§ AIM OF THE TASK
Start your answer with the line containing "You are a computer-use" and end it with the last line of the records below, retyping every line between exactly and adding nothing.

§ RECORDS FOR THE TASK
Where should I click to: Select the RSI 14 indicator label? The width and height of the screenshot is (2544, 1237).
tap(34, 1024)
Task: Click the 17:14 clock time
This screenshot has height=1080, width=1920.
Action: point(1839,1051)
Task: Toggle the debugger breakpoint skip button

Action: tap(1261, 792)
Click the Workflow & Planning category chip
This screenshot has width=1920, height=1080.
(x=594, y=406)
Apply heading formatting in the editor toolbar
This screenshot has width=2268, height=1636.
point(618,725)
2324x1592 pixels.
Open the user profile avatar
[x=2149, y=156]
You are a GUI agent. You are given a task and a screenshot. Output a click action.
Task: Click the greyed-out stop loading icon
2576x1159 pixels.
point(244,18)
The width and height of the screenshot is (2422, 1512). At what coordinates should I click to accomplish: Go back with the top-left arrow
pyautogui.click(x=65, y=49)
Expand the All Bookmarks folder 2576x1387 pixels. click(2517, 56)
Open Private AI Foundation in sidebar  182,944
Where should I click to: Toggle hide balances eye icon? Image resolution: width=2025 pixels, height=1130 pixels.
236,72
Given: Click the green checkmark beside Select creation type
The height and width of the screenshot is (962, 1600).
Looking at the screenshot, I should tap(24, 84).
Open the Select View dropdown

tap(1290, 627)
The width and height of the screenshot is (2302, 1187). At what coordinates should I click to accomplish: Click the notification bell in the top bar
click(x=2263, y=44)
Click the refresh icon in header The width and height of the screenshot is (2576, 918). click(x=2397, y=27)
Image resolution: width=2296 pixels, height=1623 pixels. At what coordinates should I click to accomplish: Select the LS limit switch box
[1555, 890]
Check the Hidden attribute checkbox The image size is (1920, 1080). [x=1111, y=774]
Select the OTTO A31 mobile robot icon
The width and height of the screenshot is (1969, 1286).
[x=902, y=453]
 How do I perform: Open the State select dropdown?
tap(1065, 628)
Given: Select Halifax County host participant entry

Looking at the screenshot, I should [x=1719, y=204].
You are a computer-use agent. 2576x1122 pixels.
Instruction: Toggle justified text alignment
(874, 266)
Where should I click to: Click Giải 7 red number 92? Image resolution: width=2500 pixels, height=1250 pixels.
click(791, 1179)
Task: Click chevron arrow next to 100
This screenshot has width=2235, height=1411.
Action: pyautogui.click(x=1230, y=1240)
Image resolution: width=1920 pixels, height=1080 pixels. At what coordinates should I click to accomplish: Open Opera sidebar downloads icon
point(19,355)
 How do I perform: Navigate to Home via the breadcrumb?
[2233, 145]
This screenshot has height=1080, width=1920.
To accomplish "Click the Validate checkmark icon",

§ RESPONSE FOR THIS EXERCISE
You are a computer-use agent. 2576x1122 pixels.
Instruction: Toggle justified text alignment
(874, 266)
Where should I click to: Click Giải 7 red number 92? Image resolution: width=2500 pixels, height=1250 pixels.
click(791, 1179)
Task: Click chevron arrow next to 100
This screenshot has width=2235, height=1411.
Action: pyautogui.click(x=1230, y=1240)
Image resolution: width=1920 pixels, height=1080 pixels. At what coordinates should I click to accomplish: Open Opera sidebar downloads icon
point(19,355)
 How do I perform: Navigate to Home via the breadcrumb?
[2233, 145]
This screenshot has height=1080, width=1920.
To accomplish "Click the Validate checkmark icon",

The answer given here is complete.